Stephan Kloss, Gastautor / 02.04.2021 / 13:34 / Foto: Imago / 83 / Seite ausdrucken

Geimpfte in Sachsen als Infizierte getestet

In einem internen Rundschreiben an seine Mitarbeiter teilte das Universitätsklinikum Leipzig kürzlich Erstaunliches mit. Darin heißt es:

„Aktuell kann nicht von einer sterilen Immunität als Ergebnis der Schutzimpfung ausgegangen werden.
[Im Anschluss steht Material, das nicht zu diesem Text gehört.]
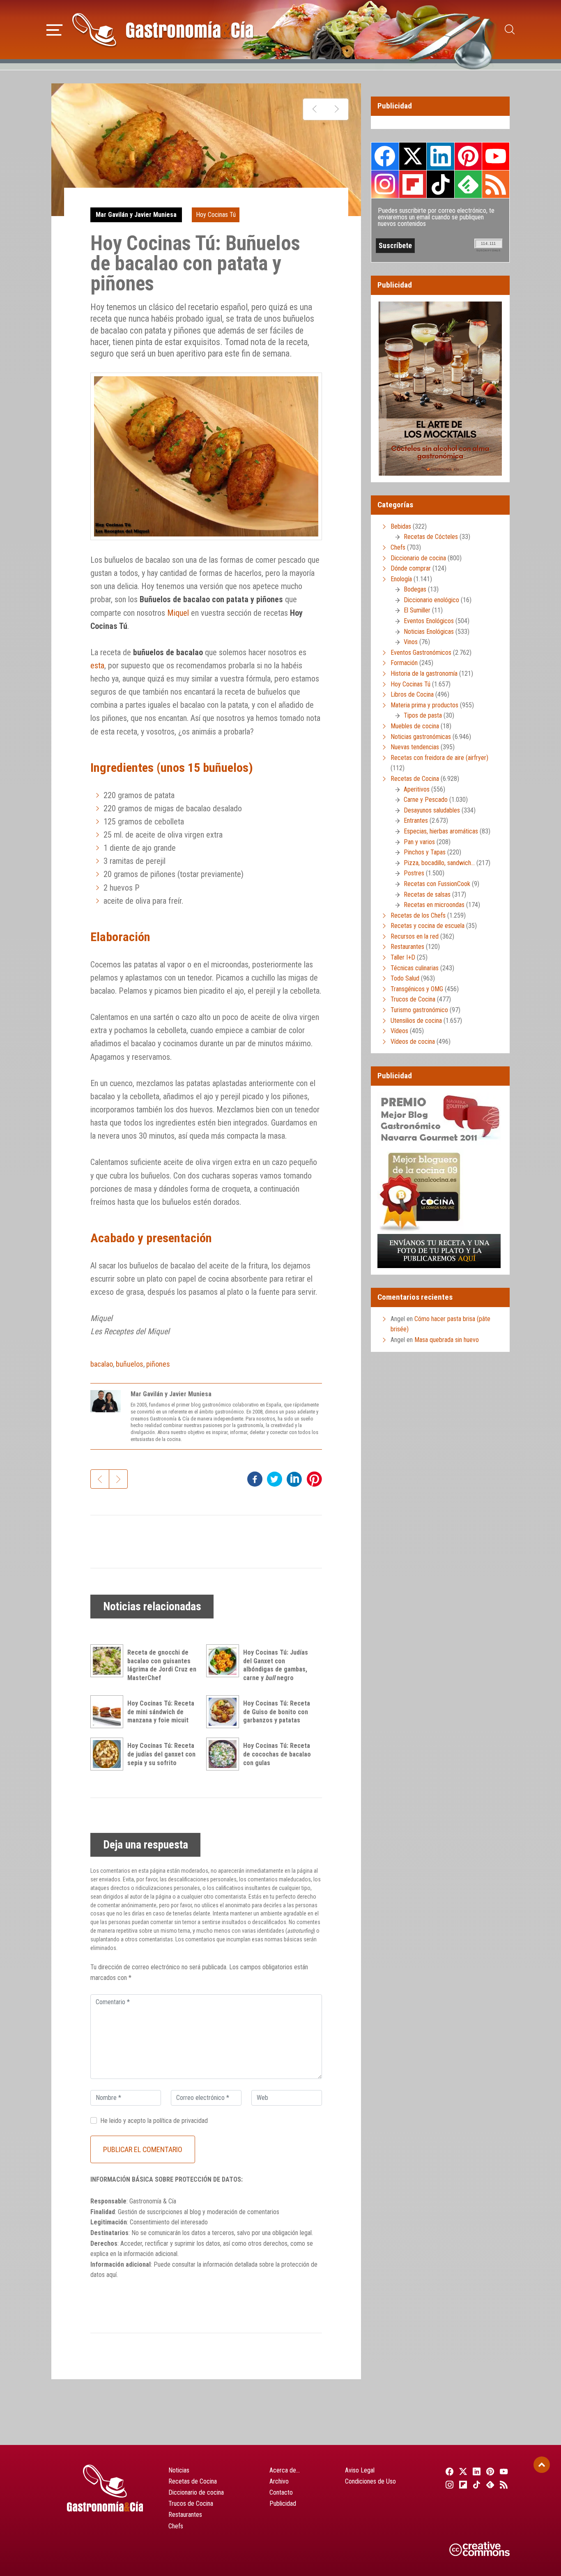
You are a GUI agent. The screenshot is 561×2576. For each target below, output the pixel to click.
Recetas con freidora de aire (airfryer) (439, 758)
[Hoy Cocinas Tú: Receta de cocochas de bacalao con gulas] (224, 1754)
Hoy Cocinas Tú (216, 215)
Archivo (279, 2481)
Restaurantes (407, 947)
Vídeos (399, 1031)
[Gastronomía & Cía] (162, 29)
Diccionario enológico (431, 600)
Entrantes (416, 820)
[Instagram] (448, 2484)
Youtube (495, 156)
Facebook (385, 156)
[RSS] (503, 2484)
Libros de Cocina (412, 694)
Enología (401, 579)
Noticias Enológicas (429, 631)
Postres (414, 873)
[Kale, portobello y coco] (336, 109)
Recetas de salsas (427, 894)
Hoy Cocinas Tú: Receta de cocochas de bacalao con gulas (277, 1754)
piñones (158, 1364)
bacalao (101, 1364)
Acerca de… (284, 2470)
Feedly (468, 184)
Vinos (411, 642)
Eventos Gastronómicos (421, 652)
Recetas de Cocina (415, 779)
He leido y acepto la (154, 2121)
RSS (495, 184)
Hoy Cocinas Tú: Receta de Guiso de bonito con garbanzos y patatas (276, 1711)
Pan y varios (419, 842)
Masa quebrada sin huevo (446, 1340)
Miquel (178, 613)
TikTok (440, 184)
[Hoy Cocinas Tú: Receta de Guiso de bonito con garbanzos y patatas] (224, 1711)
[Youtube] (503, 2471)
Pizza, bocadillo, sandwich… (439, 863)
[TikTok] (475, 2484)
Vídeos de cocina (413, 1041)
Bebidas (401, 526)
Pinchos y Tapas (425, 852)
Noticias (178, 2470)
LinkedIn (440, 156)
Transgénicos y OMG (417, 989)
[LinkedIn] (475, 2471)
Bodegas (415, 589)
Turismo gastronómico (419, 1010)
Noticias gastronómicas (421, 737)
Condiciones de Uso (370, 2481)
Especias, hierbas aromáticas (441, 831)
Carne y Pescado (426, 799)
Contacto (281, 2492)
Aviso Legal (360, 2470)
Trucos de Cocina (413, 999)
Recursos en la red (415, 936)
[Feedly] (489, 2484)
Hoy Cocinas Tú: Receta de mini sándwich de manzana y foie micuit (160, 1711)
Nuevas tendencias (415, 747)
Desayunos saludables (432, 810)
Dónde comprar (411, 568)
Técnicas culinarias (415, 968)
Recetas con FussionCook (437, 884)
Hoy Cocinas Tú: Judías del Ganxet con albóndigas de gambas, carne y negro (275, 1665)
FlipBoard (412, 184)
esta (97, 665)
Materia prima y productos (424, 705)
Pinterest (468, 156)
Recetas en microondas (434, 905)
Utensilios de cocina (416, 1020)
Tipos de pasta (423, 715)
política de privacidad (180, 2121)
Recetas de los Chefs (418, 915)
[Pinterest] (489, 2471)
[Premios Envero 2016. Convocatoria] (314, 109)
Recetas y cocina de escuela (427, 926)
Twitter (412, 156)
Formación (404, 663)
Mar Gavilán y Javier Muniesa (136, 215)
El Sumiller (417, 610)
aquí (111, 2275)
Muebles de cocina (415, 726)
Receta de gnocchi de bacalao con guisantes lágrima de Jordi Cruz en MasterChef (161, 1665)
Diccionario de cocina (418, 558)
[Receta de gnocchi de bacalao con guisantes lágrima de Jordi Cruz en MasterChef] (108, 1660)
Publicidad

Geimpfte können weiterhin ansteckend sein und das Virus weitergeben. Es ist natürlich erfreulich, dass die Impfung gut vor der COVID-Erkrankung schützt, aber die dann meist asymptomatischen Verläufe sind für Übertragung und mögliche Ausbreitung des Virus umso tückischer. Das bedeutet, dass trotz Impfungen die Schutzmaßnahmen wie die AHA-L-Regeln auch in internem Umgang miteinander weiterhin aufrechterhalten werden müssen. Das gilt auch und vor allem für die Pausen. Auch im privaten Umfeld sollten Kontaktbeschränkungen weiterhin ernst genommen werden. Seien Sie weiterhin vorsichtig und aufmerksam!“

Was war passiert?

Der Rundbrief wies darauf hin, dass es Einzelfälle gegeben habe, wo beobachtet worden sei, dass symptomfreie Mitarbeiter trotz „vollem Impfschutz“ im regulären SARS-CoV-2-Screening positiv getestet worden seien. Da in dem betroffenen Bereich die Schutzmaßnahmen nicht vollständig eingehalten worden wären, seien sieben Mitarbeiter in Quarantäne.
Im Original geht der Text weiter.